» About this task
Although the records contain pictures, the copy must not; reproduce everything else in them exactly.

» Extracted material
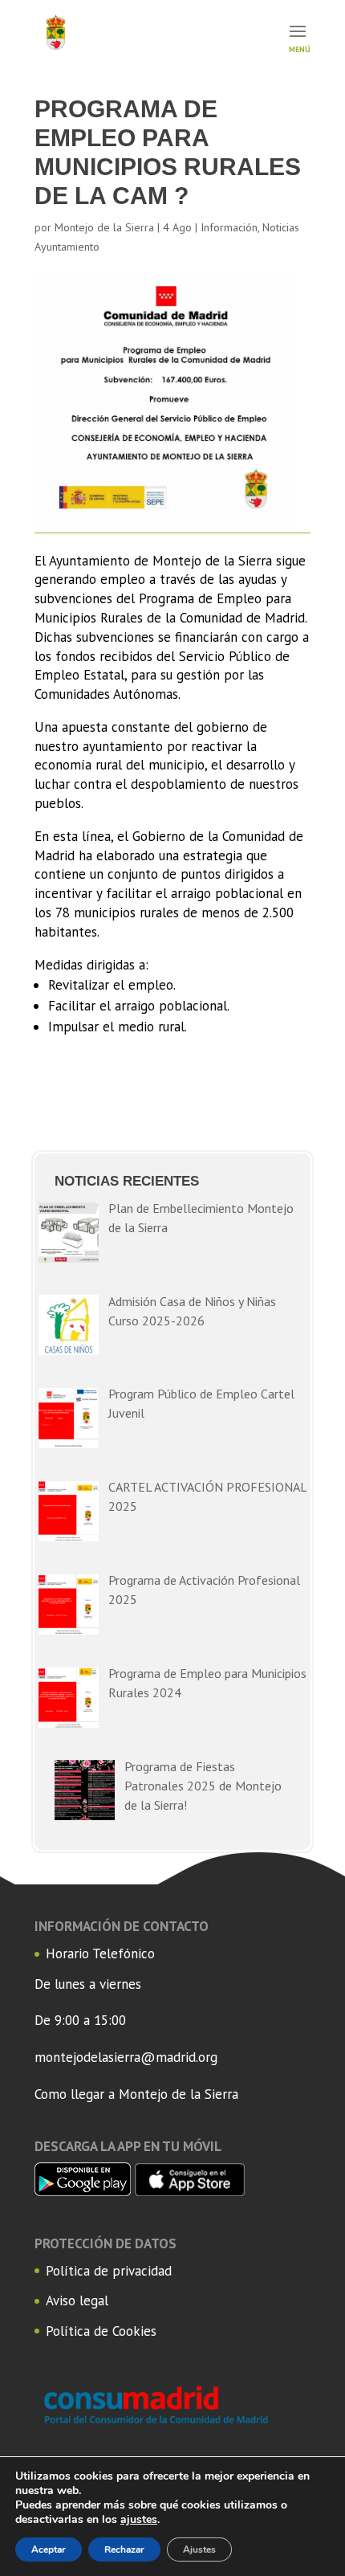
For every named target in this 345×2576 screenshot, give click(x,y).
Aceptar (48, 2549)
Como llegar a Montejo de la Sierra (136, 2094)
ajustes (138, 2520)
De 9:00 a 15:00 (80, 2020)
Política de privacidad (109, 2271)
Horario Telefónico (100, 1953)
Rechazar (124, 2549)
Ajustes (199, 2549)
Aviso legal (77, 2300)
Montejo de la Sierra (104, 227)
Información (229, 227)
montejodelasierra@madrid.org (125, 2057)
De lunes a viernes (87, 1984)
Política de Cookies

» Answer for the task
For every named target in this 345×2576 screenshot, give click(x,y).
Aceptar (48, 2549)
Como llegar a Montejo de la Sierra (136, 2094)
ajustes (138, 2520)
De 9:00 a 15:00 (80, 2020)
Política de privacidad (109, 2271)
Horario Telefónico (100, 1953)
Rechazar (124, 2549)
Ajustes (199, 2549)
Aviso legal (77, 2300)
Montejo de la Sierra (104, 227)
Información (229, 227)
montejodelasierra@madrid.org (125, 2057)
De lunes a viernes (87, 1984)
Política de Cookies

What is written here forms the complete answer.